VIRGINIA BEACH, Va. (WAVY) — A Virginia Beach jury has found board members of a local condominium community guilty of neglecting their responsibilities to condo owners.

The two-day trial brought by Sawgrass condo owners against the Sawgrass Association ended Tuesday night. The board members were found to be negligent of their fiduciary responsibilities, and must pay condo owners $50,000 to cover attorney fees related to the case.

The jury also ruled the an audit of the association’s spending over the last several years.

“The jury said basically we don’t know, the plaintiffs didn’t carry their burden, and they want a professional to go through and do the accounting. That’s what we have. We’re not afraid of any of the results,” said defense attorney Todd Gaynor.

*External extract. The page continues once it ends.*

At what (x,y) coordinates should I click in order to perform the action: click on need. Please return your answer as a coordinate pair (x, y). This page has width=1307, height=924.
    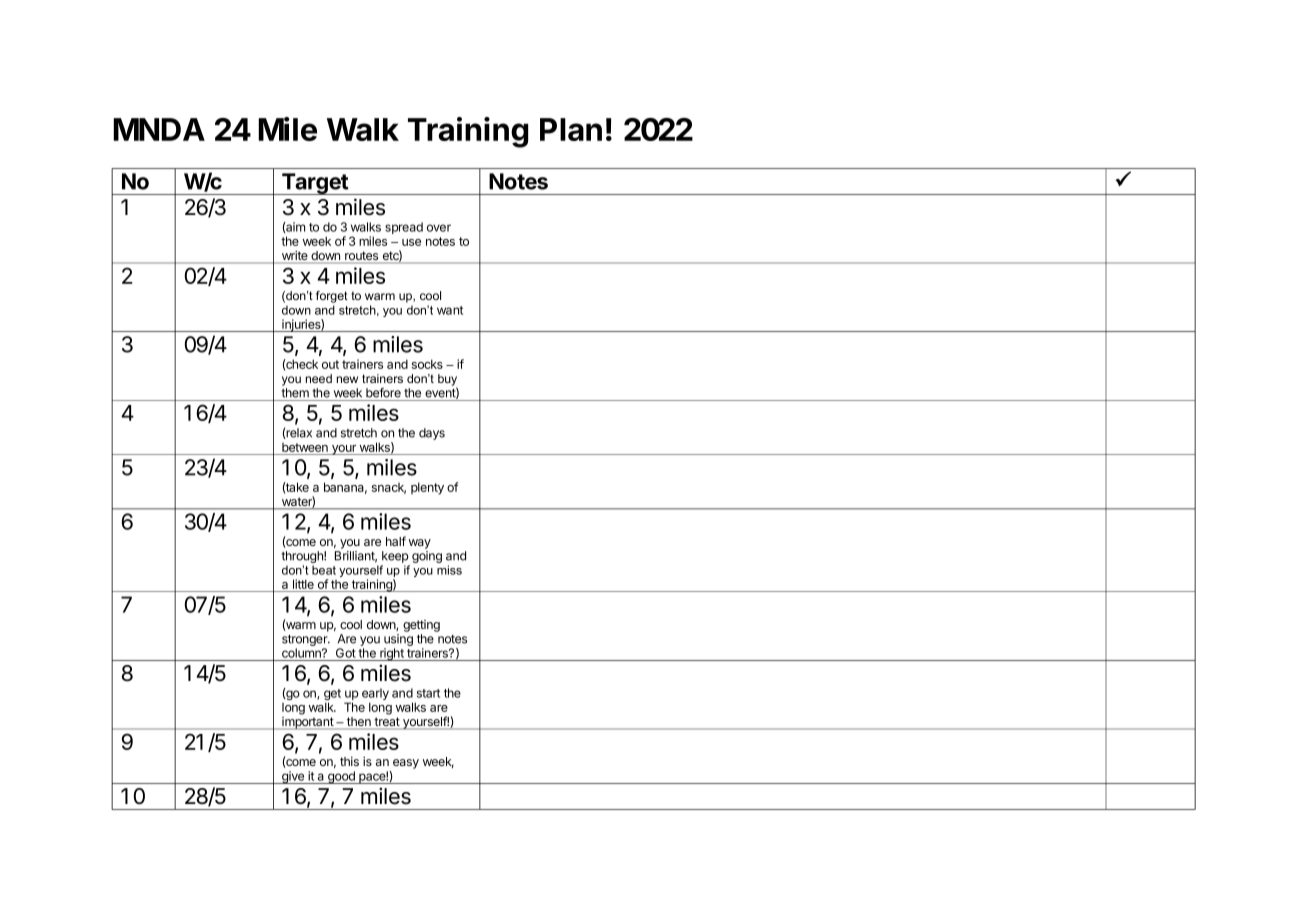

Sawgrass condo owners originally called 10 On Your Side for help after they learned they were no longer allowed to use the pool or tennis courts in their community. The rule caused suspicion because the pool and tennis court were allegedly covered in their monthly condo fees.

10 On Your Side learned the reason behind the rule: the Sawgrass Association was behind in pool fees about $30,000. Owners then wanted to know where their money was going. So, a dozen condo owners banded together to take the current board members to court.

Owners say they have been denied copies of budgets and spending statements from the board. They say the lack of transparency started in 2012 when the new board members took over. Their suit claimed Kim Edwards, Brenda Shaffer and and former board member Lisa Kettner purposely withheld documents. The suit also questioned the board’s spending.

“The board’s got to be accountable to the people that is sees over,” said one of the plaintiffs, Pete Sessa. “So far, we’ve had little accountability, and maybe this will change the way things are handled in Sawgrass.”

The attorney for the plaintiffs argued over and over again the fact that his clients asked to see spending reports, but weren’t allowed access to them. The defense worked to discredit the plaintiffs’ witnesses and claimed a former management company didn’t give them documents, so they weren’t able to provide them to the condo owners.

Many of the witnesses said they would have not gone though with the lawsuit if they would have just been given the documents. With the documents the owners could double check to see how their money was being spent.